__Extrait fourni__:
┌────────

2 millions – nombre de fois où des citoyens ont agi dans le cadre de la campagne Stop Torture depuis mai 2014, en écrivant des lettres ou en participant à des manifestations notamment.

340 000 – nombre de personnes ayant signé une pétition remise au bureau du procureur général mexicain, pour demander qu’une enquête approfondie soit ouverte sur le cas de Claudia Medina, torturée par des fusiliers marins qui voulaient la forcer à incriminer d’autres personnes et à s’accuser elle-même d’infractions en relation avec les stupéfiants.

300 000 – nombre de personnes ayant signé une pétition demandant la libération d’Alfreda Disbarro,mère célibatairetorturée par des policiers aux Philippines aprèsavoir été accusée de vente de stupéfiants, accusation qu’elle nie. Elle a reçu un si grand nombre de lettres de soutien du monde entier que les gardiens de la prison se sont plaints de ne rien faire d’autre que de scanner ses courriers.

200 000 – nombre de signatures de pétitions remises aux ambassades d’Ouzbékistan de 12 villes européennes en octobre 2014, pour demander au gouvernement de libérer la prisonnière d’opinion Dilorom Abdoukadirova. Dilorom a été arrêtée de manière arbitraire et soumise à des actes de torture en détention provisoire, alors qu’elle était rentrée d’exil pour retrouver sa famille.

└────────

__Problèmes à résoudre__:
• A. Modifiez le texte sur la campagne Stop Torture de « 300 000 – nombre » à « retrouver sa famille. », en mettant « novembre » à la place de « octobre ».
• B. D'après le texte sur la campagne Stop Torture, combien de personnes ont signé la pétition remise au bureau du procureur général mexicain ?
• C. Prolongez le texte sur la campagne Stop Torture à partir de sa dernière phrase.

__Données fournies__:
┌────────

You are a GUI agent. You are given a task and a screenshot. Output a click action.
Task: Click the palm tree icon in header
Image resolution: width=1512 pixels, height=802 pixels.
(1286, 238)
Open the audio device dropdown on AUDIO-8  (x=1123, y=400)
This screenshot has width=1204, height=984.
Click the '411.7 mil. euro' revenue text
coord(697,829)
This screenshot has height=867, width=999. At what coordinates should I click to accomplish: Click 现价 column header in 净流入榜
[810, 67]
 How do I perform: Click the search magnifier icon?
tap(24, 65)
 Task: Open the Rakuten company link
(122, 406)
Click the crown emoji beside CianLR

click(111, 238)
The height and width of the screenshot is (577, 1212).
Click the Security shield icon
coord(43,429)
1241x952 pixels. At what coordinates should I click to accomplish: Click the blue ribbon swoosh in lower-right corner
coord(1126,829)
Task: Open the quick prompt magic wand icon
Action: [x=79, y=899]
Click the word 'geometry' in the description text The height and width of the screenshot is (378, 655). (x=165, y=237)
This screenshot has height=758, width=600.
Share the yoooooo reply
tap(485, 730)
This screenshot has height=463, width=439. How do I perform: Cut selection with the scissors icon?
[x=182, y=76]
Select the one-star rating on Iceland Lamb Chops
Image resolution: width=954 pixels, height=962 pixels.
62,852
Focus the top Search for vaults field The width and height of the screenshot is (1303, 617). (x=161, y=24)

└────────

__Les réponses__:
• A.
300 000 – nombre de personnes ayant signé une pétition demandant la libération d’Alfreda Disbarro,mère célibatairetorturée par des policiers aux Philippines aprèsavoir été accusée de vente de stupéfiants, accusation qu’elle nie. Elle a reçu un si grand nombre de lettres de soutien du monde entier que les gardiens de la prison se sont plaints de ne rien faire d’autre que de scanner ses courriers.

200 000 – nombre de signatures de pétitions remises aux ambassades d’Ouzbékistan de 12 villes européennes en novembre 2014, pour demander au gouvernement de libérer la prisonnière d’opinion Dilorom Abdoukadirova. Dilorom a été arrêtée de manière arbitraire et soumise à des actes de torture en détention provisoire, alors qu’elle était rentrée d’exil pour retrouver sa famille.

• B. 340 000 personnes.

• C.
1 – panneau géant installé dans le centre de Manille appelant les habitants des Philippines à agir contre les tortures policières en décembre 2014. Cette publicité a été financée par les membres et sympathisants d’Amnesty International et a également été publiée dans des magazines.

La lutte contre la torture progresse

Il est possible de mettre fin à la torture. Dans les pays qui mettent en place des garanties, on constate une baisse considérable du nombre de cas et de plaintes. La campagne Stop Torture d’Amnesty International recense des mesures concrètes prises en vue de protéger les droits humains :

21 mai 2014 – Les autorités marocaines rouvrent leur enquête sur les actes de torture infligés à Ali Aarrass et ordonnent un nouvel examen médical, répondant ainsi aux appels du Comité de l’ONU contre la torture et d’Amnesty International. Cet examen effectué en novembre 2014 a duré plusieurs jours, en l’absence d’un observateur indépendant. Ali Aarrass et ses avocats n’ont pas encore pu consulter le nouveau rapport médical.

15 octobre 2014 –Le Mexique libère sans inculpation Ángel Amilcar Colón, Hondurien victime de torture et prisonnier d’opinion, maintenu pendant plus de cinq ans en détention dans l’attente de son procès. 20 000 personnes ont signé des pétitions dans le cadre d’une campagne d’Amnesty International réclamant sa libération.

10 décembre 2014 – La police nigériane publie un Guide pratique sur les droits humains établissant les règles que doivent respecter les policiers. Amnesty International fait campagne depuis 2008 pour que des lignes directrices claires soient données aux policiers quant au respect des droits humains.

29 mai 2014 ­ Le ministère de la Justice et des Libertés du Maroc enjoint aux procureurs et aux juges d’ordonner des examens médicaux en cas d’allégations de torture et de mauvais traitements. Amnesty International déplore l’inaction générale des tribunaux face à des signes de torture, malgré les garanties existantes.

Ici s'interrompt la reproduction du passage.